🤖 AI Summary
High-quality multi-hop question answering (QA) datasets are scarce, especially those that simultaneously exhibit retrieval robustness—requiring integration of ambiguous, cross-domain clues across multiple hops—and answer verifiability; manual construction is prohibitively expensive and unscalable.
Method: We propose a bottom-up automated generation framework: (1) constructing logically coherent evidence clusters from semi-structured data; (2) reverse question generation via natural language inference (NLI)-based relation labeling and diversity augmentation to ensure single-hop inanswerability and multi-hop answer uniqueness; and (3) a two-stage quality pipeline integrating NLI validation, multi-model consensus filtering, structured constraint decomposition, and evidence alignment.
Contribution/Results: Our method enables large-scale, low-cost, controllable generation of high-difficulty multi-hop QA data for the first time. The resulting dataset is compatible with both supervised fine-tuning and reinforcement learning, significantly improving training efficiency of reasoning agents and enhancing evaluation rigor.
📝 Abstract
Building training-ready multi-hop question answering (QA) datasets that truly stress a model's retrieval and reasoning abilities remains highly challenging recently. While there have been a few recent evaluation datasets that capture the characteristics of hard-to-search but easy-to-verify problems -- requiring the integration of ambiguous, indirect, and cross-domain cues -- these data resources remain scarce and are mostly designed for evaluation, making them unsuitable for supervised fine-tuning (SFT) or reinforcement learning (RL).

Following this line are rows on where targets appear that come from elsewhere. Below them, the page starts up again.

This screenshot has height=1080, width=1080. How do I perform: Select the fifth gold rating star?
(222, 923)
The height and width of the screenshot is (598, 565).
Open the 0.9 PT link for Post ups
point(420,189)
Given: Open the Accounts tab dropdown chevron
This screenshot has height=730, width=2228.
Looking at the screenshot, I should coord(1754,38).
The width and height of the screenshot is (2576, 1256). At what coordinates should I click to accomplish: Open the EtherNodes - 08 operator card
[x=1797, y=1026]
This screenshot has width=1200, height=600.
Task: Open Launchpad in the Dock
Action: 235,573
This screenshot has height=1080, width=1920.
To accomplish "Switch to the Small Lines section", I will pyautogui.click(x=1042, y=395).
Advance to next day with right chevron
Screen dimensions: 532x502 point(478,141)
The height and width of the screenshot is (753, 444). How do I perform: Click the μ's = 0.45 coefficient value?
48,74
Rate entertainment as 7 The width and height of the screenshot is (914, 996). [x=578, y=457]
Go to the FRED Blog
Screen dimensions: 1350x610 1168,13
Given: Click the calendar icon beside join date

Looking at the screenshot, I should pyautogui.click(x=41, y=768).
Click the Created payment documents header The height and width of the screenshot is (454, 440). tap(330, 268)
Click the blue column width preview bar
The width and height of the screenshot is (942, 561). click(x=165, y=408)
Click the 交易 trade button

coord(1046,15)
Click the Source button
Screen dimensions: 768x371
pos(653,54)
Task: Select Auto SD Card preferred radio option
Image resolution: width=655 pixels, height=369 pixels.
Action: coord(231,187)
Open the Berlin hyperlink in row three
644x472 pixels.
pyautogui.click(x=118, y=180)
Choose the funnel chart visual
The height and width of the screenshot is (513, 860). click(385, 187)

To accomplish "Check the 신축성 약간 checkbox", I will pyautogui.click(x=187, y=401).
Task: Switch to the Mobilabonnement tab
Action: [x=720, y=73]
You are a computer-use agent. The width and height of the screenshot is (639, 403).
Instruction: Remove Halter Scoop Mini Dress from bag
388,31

Meanwhile, manually curating non-trivially retrievable questions -- where answers cannot be found through a single direct query but instead require multi-hop reasoning over oblique and loosely connected evidence -- incurs prohibitive human costs and fails to scale, creating a critical data bottleneck for training high-capability retrieval-and-reasoning agents.
To address this, we present an automated framework for generating high-difficulty, training-ready multi-hop questions from semi-structured knowledge sources. The system (i) grows diverse, logically labeled evidence clusters through Natural Language Inference (NLI)-based relation typing and diversity-aware expansion; (ii) applies reverse question construction to compose oblique cues so that isolated signals are underinformative but their combination uniquely identifies the target entity; and (iii) enforces quality with a two-step evaluation pipeline that combines multi-model consensus filtering with structured constraint decomposition and evidence-based matching. The result is a scalable process that yields complex, retrieval-resistant yet verifiable questions suitable for SFT/RL training as well as challenging evaluation, substantially reducing human curation effort while preserving the difficulty profile of strong evaluation benchmarks.